I think this is rooted not in a hierarchy of how much you hurt me or what my needs are, but in survival. I’ve said before that we can’t really forgive anybody until we forgive God, who is in control of everything. In a sense we cannot forgive the perpetrator because that’s part of the paradigm—we have to forgive God, the one who allowed the situation to occur. But it starts with the question: Am I going to survive?
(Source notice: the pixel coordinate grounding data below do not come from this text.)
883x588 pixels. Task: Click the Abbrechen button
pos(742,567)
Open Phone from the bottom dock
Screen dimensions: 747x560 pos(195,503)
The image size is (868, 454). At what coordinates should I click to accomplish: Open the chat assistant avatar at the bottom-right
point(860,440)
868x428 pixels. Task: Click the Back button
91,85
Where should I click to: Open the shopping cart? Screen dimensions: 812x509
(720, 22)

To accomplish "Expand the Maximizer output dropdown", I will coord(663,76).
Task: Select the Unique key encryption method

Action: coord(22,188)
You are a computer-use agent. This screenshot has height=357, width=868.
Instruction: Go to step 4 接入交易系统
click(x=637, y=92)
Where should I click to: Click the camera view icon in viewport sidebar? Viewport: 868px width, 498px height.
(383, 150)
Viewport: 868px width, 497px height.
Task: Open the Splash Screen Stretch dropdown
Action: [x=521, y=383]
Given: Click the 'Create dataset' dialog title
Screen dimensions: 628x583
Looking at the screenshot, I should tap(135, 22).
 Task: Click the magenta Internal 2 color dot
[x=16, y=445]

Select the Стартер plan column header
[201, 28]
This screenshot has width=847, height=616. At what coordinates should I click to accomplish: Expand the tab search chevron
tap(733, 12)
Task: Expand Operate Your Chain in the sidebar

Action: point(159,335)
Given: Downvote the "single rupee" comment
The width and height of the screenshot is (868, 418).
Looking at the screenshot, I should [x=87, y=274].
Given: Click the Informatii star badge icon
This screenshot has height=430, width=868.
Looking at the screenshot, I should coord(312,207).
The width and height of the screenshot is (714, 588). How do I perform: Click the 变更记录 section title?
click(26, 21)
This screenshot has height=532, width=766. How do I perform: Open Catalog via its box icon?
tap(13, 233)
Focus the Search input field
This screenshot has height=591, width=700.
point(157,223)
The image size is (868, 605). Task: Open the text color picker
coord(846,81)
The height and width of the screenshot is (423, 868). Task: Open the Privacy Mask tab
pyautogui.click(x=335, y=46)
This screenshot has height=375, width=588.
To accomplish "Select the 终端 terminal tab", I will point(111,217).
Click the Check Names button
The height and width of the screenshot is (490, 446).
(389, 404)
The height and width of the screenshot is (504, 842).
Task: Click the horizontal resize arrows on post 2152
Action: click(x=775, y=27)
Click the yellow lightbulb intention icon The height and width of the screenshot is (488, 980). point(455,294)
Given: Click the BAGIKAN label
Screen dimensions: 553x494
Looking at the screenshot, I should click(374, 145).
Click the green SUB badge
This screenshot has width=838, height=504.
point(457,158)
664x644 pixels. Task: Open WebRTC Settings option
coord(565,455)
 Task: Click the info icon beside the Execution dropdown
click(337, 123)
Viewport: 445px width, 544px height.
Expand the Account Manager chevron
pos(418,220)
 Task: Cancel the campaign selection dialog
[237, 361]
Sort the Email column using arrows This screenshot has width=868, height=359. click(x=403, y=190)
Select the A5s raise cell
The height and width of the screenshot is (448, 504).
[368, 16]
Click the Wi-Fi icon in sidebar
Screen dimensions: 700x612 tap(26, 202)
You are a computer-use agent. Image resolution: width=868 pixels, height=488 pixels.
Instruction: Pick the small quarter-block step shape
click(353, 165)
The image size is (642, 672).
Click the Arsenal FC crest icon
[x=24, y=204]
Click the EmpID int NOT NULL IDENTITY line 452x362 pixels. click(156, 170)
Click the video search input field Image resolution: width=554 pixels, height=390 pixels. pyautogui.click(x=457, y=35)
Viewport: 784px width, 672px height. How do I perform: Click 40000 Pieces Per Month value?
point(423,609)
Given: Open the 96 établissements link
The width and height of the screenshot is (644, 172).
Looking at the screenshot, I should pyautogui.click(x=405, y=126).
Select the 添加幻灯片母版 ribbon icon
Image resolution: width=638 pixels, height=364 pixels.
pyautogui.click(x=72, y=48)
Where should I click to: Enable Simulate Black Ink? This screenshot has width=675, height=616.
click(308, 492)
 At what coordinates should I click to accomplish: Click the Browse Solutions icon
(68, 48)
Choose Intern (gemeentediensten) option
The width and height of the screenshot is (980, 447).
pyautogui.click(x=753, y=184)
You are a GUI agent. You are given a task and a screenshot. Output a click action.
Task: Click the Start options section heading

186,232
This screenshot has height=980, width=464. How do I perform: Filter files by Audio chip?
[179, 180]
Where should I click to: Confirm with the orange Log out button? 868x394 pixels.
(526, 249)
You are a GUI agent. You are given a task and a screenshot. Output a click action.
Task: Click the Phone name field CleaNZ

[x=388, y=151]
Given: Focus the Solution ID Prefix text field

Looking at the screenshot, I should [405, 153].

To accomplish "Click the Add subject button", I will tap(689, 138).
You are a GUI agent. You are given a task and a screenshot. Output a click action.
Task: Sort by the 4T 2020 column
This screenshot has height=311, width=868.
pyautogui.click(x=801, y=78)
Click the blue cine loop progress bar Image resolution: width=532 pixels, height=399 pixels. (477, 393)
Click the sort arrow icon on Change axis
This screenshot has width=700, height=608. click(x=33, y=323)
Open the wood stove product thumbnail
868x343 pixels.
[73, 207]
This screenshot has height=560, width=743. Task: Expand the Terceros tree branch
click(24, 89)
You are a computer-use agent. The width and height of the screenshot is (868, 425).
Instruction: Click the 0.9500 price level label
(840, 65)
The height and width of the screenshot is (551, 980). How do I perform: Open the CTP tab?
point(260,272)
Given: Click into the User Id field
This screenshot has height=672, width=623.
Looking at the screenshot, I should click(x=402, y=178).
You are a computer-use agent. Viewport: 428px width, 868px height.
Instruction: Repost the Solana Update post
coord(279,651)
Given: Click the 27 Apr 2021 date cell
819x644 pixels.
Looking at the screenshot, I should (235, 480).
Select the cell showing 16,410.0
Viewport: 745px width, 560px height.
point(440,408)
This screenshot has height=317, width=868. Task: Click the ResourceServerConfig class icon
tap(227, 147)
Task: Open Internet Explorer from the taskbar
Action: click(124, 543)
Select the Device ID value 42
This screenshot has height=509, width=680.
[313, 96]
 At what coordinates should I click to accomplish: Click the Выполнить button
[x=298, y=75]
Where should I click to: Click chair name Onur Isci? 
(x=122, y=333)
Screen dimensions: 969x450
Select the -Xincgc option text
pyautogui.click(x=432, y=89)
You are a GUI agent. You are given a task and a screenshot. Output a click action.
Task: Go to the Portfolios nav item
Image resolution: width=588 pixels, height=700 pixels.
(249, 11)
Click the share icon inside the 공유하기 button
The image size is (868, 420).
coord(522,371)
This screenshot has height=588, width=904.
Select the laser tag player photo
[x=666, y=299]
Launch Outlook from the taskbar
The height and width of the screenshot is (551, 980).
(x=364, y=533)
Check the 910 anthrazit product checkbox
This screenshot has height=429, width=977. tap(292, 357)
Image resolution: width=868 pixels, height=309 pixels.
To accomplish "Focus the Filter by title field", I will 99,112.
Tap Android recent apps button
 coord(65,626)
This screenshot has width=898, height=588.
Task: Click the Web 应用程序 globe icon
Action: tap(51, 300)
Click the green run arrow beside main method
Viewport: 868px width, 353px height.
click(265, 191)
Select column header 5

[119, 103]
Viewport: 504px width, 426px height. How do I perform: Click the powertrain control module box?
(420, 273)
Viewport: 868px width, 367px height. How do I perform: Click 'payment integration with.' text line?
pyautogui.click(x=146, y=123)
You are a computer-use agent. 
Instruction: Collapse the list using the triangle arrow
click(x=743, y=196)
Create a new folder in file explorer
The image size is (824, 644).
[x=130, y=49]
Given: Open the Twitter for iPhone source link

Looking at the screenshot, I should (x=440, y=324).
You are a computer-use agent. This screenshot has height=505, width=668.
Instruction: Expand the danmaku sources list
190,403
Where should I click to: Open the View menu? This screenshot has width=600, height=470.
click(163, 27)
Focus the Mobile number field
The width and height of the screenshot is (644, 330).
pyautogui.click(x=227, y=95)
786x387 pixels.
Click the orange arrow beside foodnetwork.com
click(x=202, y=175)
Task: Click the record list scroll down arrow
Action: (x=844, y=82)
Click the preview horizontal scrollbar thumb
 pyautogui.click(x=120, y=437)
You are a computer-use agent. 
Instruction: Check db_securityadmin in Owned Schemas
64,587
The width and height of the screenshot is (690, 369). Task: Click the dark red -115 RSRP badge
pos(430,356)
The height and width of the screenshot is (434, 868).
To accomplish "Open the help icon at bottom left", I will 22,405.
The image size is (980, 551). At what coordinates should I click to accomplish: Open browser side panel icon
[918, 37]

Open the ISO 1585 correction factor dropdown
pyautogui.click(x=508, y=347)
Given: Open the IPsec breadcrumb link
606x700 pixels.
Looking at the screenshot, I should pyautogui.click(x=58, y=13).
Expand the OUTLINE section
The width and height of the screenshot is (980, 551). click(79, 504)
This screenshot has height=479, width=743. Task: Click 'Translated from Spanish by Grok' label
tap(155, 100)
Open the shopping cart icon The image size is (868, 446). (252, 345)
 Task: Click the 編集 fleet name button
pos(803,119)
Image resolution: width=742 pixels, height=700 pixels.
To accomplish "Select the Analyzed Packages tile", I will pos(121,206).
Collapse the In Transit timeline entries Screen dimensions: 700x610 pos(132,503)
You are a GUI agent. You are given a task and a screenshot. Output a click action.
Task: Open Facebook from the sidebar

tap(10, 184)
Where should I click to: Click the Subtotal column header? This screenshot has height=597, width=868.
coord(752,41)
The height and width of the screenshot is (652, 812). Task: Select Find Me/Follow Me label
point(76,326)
I have to forgive myself because of my unforgiveness toward others. Ultimately, what I want is survival. I may say I care about you, but what I truly care about is survival. You have your food, clothing, and shelter, so you’re not worried. But maybe you took what little I had. All forgiveness, at its deepest level—spiritually, psychologically, and physically—is rooted in survival. At the highest spiritual level and the most basic level of human need, it’s about survival.
Jesus, in that parable, is really talking about survival—not just physical survival, but surviving in the kingdom, being among peace and love and prosperity that come only from the hand of God, even within our limited understanding.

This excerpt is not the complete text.